His recipe, unveiled on Instagram involves roasting fox nuts ( makhana ), adding peri peri, liquid nitrogen, then “gold dust and good vibes”. Alternatively, toss makhana in turmeric, red chilli powder and chaat masala for a much easier and tastier, if less camera-friendly, version (“Gold dust and good vibes” optional.) This way, you are less likely to burn your mouth, oesophagus and upper airway with improperly consumed liquid nitrogen, which has no business in a home kitchen.
Of course, in a good restaurant, trained chefs bring much more to the table than Pradhyuman’s mangled molecular gastronomy. Which is why, wholly adapting a restaurant menu for delivery is impossible: temperature, texture and presentation are vital.
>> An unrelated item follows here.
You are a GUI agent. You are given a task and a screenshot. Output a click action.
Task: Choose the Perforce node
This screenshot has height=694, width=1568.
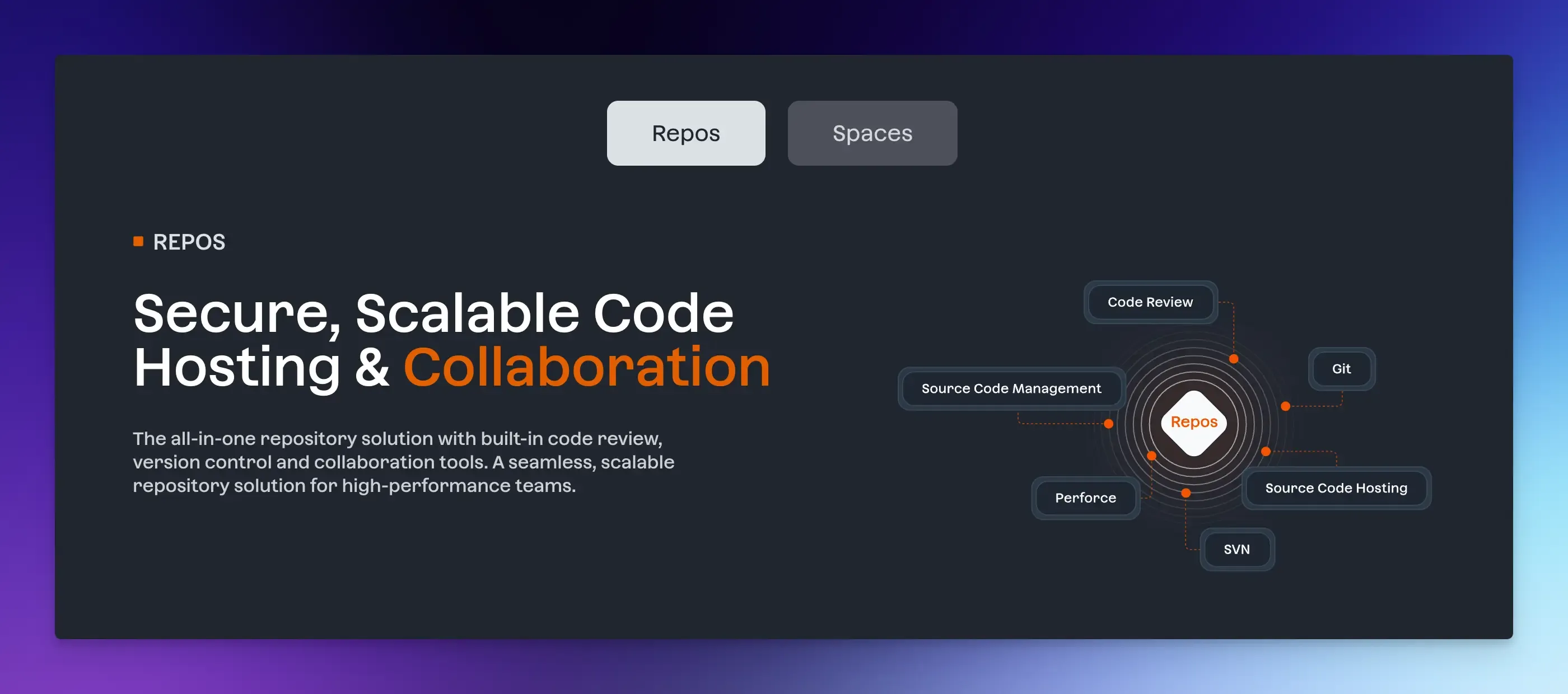tap(1085, 498)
Inevitably, compromises have to be made.
The alternative is setting up cloud kitchens with menus created for takeaway. Flavours need to be heightened and dishes must be robust enough to travel well. (Biryani, for example, which has been the lockdown’s most popular, takeaway dish across India.)
Over the past few months, we have seen a rise in well-loved Chennai brands launching cloud kitchens, with menus specifically tailored for benched families craving normalcy and professional cooking.
KCK Food Pack
Enter the Mallu Bento box. Instead of reopening Kappa Chakka Kandhari, now that lockdown rules have eased, Chef Regi Mathew has launched KCK Food Pack as a separate vertical, focussing on takeaway comfort food.
Explaining how the new menu was curated, he says, “We are looking at how the dish tastes after one hour, and how it travels. We planned portions keeping in mind how a family orders, with dishes that can be shared.”
The star here is the Malabari Bento box (₹ 540), a joyful, if unexpected, blend of sleek Japanese aesthetics and an extravagant Kerala wedding menu. Arriving in a neat rectangular box, the pack includes biryani, a flaky paratha and small, but rich, portions of prawn roast, chicken curry, chutney, pickle and caramel custard. An admittedly overwhelming buffet of hearty flavours, but appealingly good value for money. And the advantage of WFH is you can pop any unfinished food into the fridge for another meal.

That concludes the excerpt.